A complete guide to concealer types, coverage levels, shade matching, and application techniques for dark circles, blemishes, and redness.
Why One Concealer Doesn't Fit All
Most people buy one concealer and use it for everything: under-eyes, blemishes, redness, highlighting. The problem is that each of those concerns needs a different formula, coverage level, and sometimes shade. A thin, brightening concealer for under-eyes will do nothing on an active breakout, and a thick, full-coverage stick concealer will crease like crazy under your eyes within an hour.
Once you understand what each concealer type does well, shopping gets a lot easier. You stop reaching for whatever has good reviews and start choosing based on what your skin actually needs that day. Let me walk you through it.
Concealer Types and What They're Best For
Liquid concealers are the most versatile. They come in everything from sheer to full coverage and work on most areas of the face. If you only own one concealer, make it a liquid with buildable medium coverage. Stick concealers are thicker and better for spot concealing blemishes or scars because they stay put. Cream concealers in pots tend to be emollient and work well for dry under-eyes.
There are also color-correcting concealers: peach or orange tones cancel dark circles on medium to deep skin, green cancels redness, and lavender brightens sallow undertones. These go under your regular concealer, not instead of it. The mistake people make is applying color corrector too thickly. A thin veil is all you need before layering a skin-tone concealer on top.
How to Shade-Match Your Concealer
For under-eyes, go one to two shades lighter than your foundation. This brightens the area and counteracts shadows. For blemishes and redness, match your concealer exactly to your foundation shade so it blends invisibly into the surrounding skin. Choosing a lighter shade to cover a pimple just highlights it.
Always test concealer on your jawline or the inner wrist in natural light. Many concealers oxidize and turn slightly darker or more orange after an hour, so swatch and wait before committing. If you shop online, order two adjacent shades and return the one that doesn't match. Undertone matters as much as depth: if your skin is neutral-warm, a pink-toned concealer will look ashy under your eyes.
Application Techniques That Actually Work
For under-eyes, apply concealer in an inverted triangle shape and blend with a damp beauty sponge using a bouncing motion. This diffuses the product and prevents the dragging that causes creasing. Don't set the entire under-eye with powder; if you must set it, use a tiny amount of finely milled powder only on the inner corner where creasing starts.

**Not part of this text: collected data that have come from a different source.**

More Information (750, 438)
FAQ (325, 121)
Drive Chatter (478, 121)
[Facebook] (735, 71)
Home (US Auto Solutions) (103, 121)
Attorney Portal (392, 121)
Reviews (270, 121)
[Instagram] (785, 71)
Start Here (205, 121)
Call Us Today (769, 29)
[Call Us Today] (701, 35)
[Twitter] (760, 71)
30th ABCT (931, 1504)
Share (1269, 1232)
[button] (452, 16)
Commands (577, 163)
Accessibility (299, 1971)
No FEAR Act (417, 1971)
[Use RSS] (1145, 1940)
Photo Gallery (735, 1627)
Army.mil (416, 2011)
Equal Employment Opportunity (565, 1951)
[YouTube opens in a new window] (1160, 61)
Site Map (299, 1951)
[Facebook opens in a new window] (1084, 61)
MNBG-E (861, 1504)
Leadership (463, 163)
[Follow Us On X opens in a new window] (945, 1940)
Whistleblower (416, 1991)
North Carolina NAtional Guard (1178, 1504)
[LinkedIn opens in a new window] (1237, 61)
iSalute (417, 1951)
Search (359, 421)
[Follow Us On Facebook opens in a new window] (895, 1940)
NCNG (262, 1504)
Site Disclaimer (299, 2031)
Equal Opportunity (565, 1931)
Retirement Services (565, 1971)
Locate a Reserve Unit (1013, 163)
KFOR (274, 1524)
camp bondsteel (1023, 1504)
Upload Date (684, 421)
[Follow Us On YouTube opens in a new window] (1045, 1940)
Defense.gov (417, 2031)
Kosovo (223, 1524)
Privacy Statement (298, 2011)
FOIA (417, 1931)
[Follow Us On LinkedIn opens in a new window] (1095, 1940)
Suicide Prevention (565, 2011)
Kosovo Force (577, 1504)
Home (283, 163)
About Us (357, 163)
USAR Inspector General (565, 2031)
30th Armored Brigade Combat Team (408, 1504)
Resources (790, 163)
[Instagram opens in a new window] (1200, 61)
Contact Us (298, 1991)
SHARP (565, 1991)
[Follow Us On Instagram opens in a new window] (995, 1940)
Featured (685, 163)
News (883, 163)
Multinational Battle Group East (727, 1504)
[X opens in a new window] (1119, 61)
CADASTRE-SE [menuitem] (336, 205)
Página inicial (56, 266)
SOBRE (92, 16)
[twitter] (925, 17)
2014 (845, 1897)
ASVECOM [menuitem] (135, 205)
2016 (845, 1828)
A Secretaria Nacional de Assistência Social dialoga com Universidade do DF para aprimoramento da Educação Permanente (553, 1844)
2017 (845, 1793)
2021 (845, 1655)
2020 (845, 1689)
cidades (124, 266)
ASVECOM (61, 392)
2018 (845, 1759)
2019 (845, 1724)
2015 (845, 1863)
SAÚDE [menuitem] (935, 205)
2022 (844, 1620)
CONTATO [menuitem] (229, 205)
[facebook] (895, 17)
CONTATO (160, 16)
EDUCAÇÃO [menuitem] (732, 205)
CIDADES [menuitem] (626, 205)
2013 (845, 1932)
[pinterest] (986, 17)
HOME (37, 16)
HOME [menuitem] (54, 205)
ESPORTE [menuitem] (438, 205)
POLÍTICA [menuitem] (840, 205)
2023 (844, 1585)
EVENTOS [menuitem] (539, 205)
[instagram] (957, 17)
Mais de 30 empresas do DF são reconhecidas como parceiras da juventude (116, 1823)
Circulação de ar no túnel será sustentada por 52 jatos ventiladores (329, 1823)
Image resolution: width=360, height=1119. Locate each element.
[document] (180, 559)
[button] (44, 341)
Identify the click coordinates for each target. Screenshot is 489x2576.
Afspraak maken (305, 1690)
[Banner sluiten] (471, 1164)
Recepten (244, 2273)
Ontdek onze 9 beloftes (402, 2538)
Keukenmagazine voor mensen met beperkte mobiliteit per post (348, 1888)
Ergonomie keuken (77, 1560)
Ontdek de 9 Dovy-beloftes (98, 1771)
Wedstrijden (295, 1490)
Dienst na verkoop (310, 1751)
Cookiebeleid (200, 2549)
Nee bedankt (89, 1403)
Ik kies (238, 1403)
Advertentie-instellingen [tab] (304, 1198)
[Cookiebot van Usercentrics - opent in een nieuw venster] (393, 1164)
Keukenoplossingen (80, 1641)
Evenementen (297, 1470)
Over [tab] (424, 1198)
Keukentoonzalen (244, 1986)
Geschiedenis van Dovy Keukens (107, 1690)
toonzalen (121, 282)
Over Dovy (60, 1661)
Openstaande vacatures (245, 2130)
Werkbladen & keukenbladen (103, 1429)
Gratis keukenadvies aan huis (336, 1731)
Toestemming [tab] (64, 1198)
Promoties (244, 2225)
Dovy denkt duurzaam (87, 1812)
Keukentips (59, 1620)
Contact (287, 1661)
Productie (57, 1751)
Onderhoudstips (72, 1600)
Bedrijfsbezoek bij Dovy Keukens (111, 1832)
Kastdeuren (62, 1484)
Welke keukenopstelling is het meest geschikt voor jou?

For blemishes, use a small concealer brush to place product directly on the spot, then gently pat the edges with your finger to blend without removing coverage from the center. The goal is precise coverage, not a wide circle of concealer around the blemish. For redness around the nose, a thin brush and stippling motion gives the most natural result. Build in thin layers rather than applying one thick coat.
Concealer Mistakes to Avoid
The biggest mistake is applying concealer before your color corrector has had a chance to set. Let each layer sit for about thirty seconds before adding the next. The second most common mistake is using too much product. You can always build up, but removing excess concealer disrupts the layers underneath.
Another frequent issue is the wrong finish for your skin type. If you have oily skin, a luminous concealer under the eyes might look great at eight a.m. but will be a creased mess by noon. Look for satin or matte finishes and set lightly. If your skin is dry, avoid matte concealers entirely under the eyes. They'll settle into fine lines and emphasize texture.
My Recommendations by Concern
For dark circles, go for a hydrating liquid concealer with light-reflecting particles and choose a shade one to two shades lighter with a peach or warm undertone. For acne and blemishes, a full-coverage stick or pot concealer that matches your skin exactly will stay put without sliding off. For redness and rosacea, start with a green color corrector, then layer a medium-coverage liquid concealer on top.
If you're on a budget, check the site's dupe pages. Many drugstore concealers genuinely outperform their expensive counterparts in wear tests, especially in the under-eye category. The most expensive concealer isn't always the best one for you.